**Exercise description:** Every line in the listing below that holds the word "card" should be returned.

**Excerpted records:**
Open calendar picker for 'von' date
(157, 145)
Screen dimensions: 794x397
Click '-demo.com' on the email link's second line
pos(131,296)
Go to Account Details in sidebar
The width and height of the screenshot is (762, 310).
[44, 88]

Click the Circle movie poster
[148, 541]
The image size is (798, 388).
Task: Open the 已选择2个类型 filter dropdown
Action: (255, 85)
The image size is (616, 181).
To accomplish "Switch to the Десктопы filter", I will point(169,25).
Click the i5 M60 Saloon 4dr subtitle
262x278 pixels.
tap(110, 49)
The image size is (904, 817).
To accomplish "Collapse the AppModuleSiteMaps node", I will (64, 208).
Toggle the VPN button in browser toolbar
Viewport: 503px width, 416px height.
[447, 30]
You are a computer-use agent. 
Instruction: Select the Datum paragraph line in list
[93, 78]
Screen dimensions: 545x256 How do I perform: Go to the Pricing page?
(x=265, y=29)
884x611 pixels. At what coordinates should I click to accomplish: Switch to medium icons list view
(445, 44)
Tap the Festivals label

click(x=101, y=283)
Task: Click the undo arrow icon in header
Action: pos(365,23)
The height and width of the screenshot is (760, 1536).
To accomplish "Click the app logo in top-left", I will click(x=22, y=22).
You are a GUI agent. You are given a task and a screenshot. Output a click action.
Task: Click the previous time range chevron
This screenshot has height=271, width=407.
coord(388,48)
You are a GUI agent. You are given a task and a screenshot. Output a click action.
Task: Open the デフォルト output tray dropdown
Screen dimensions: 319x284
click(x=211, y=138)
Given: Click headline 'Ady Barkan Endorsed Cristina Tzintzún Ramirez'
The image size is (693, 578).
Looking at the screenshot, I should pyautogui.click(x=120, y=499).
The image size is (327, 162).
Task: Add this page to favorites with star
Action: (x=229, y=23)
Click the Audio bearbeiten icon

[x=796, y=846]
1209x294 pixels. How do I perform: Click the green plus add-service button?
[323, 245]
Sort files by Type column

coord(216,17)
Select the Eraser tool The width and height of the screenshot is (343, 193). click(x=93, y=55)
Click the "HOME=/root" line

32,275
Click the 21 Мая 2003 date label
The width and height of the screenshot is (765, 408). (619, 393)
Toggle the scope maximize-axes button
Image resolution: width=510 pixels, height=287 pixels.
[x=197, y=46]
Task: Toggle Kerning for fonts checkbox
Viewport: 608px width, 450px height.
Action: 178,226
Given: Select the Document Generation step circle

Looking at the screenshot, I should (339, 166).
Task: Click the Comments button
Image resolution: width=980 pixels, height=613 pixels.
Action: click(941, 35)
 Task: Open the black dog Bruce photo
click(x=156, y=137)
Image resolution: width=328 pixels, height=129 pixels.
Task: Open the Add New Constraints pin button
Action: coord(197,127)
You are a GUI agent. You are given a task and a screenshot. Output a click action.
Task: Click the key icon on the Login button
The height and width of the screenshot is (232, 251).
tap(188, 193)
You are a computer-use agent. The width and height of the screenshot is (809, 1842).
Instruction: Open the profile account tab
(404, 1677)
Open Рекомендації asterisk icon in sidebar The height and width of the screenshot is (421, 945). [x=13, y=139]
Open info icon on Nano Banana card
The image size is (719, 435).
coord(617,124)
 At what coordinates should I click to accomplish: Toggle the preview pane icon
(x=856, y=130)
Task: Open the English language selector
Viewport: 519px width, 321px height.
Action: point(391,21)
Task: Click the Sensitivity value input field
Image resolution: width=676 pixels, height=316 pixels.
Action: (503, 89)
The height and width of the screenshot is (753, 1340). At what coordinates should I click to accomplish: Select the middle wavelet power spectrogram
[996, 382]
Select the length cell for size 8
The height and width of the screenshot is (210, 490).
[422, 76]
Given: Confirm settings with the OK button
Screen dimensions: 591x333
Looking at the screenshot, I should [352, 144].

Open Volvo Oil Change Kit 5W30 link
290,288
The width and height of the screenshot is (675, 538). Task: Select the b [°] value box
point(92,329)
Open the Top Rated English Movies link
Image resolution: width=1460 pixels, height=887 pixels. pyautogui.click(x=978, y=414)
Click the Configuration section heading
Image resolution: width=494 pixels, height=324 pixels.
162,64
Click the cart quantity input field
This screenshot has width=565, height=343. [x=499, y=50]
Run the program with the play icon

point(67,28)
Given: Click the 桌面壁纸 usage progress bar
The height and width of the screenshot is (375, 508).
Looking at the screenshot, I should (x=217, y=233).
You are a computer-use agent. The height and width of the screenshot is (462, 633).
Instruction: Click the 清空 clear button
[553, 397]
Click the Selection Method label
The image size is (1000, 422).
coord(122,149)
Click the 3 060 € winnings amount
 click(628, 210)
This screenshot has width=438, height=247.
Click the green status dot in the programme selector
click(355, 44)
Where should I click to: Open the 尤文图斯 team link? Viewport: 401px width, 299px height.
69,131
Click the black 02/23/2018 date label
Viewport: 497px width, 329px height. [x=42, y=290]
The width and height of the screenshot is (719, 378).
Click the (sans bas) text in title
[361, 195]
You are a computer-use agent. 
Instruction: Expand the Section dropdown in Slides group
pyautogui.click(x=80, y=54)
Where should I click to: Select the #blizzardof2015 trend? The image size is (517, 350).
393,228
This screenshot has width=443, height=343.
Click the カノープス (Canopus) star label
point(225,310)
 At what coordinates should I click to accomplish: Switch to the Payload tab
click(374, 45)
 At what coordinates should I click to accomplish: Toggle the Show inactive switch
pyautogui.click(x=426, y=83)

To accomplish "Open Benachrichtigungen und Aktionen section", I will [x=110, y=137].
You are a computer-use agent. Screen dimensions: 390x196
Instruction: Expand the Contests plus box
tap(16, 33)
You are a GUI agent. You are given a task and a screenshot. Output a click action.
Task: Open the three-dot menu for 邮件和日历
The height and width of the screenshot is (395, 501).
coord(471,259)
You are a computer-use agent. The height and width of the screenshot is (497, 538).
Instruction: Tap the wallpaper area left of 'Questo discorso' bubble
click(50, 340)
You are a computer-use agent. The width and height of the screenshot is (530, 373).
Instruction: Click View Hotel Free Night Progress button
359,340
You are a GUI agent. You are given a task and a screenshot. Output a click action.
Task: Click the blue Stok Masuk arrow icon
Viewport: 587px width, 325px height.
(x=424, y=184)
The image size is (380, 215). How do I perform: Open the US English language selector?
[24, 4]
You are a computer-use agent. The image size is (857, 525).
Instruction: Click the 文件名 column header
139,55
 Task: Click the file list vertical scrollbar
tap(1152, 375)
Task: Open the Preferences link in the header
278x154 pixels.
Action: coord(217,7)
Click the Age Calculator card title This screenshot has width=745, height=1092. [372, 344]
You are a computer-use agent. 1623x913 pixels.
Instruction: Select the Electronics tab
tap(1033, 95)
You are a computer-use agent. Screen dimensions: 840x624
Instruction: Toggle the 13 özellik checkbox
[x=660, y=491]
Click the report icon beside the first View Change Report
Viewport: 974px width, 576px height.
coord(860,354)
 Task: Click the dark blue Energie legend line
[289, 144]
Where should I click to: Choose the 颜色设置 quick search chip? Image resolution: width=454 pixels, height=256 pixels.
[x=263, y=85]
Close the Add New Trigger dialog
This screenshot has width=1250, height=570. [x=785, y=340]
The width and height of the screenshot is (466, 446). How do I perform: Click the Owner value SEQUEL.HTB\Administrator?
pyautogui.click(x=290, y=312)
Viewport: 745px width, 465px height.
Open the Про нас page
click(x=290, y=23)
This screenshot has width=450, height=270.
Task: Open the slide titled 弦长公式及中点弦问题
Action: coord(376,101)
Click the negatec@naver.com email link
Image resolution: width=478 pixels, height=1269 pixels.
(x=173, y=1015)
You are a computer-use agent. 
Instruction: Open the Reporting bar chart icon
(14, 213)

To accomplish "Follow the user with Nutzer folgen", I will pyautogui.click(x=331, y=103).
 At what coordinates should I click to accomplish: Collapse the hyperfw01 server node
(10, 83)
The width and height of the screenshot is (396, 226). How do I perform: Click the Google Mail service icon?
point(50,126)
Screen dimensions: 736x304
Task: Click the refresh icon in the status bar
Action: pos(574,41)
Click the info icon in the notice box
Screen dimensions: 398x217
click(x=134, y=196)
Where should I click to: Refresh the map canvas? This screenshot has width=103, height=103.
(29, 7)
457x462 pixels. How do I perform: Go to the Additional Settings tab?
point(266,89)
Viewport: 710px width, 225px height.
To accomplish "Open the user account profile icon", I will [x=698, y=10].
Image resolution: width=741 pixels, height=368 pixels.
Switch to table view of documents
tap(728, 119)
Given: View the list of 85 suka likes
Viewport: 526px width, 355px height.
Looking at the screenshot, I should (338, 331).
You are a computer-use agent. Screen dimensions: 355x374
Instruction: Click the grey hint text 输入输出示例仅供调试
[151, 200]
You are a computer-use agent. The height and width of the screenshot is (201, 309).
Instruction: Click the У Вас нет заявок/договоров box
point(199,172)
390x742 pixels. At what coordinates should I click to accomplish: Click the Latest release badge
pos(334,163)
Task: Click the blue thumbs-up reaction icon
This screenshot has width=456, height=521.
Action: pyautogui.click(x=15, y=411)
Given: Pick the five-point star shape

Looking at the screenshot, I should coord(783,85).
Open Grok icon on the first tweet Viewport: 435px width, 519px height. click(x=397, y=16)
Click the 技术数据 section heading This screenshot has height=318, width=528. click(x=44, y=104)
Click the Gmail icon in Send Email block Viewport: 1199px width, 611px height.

**Response:**
Open info icon on Nano Banana card
Click the Age Calculator card title This screenshot has width=745, height=1092. [372, 344]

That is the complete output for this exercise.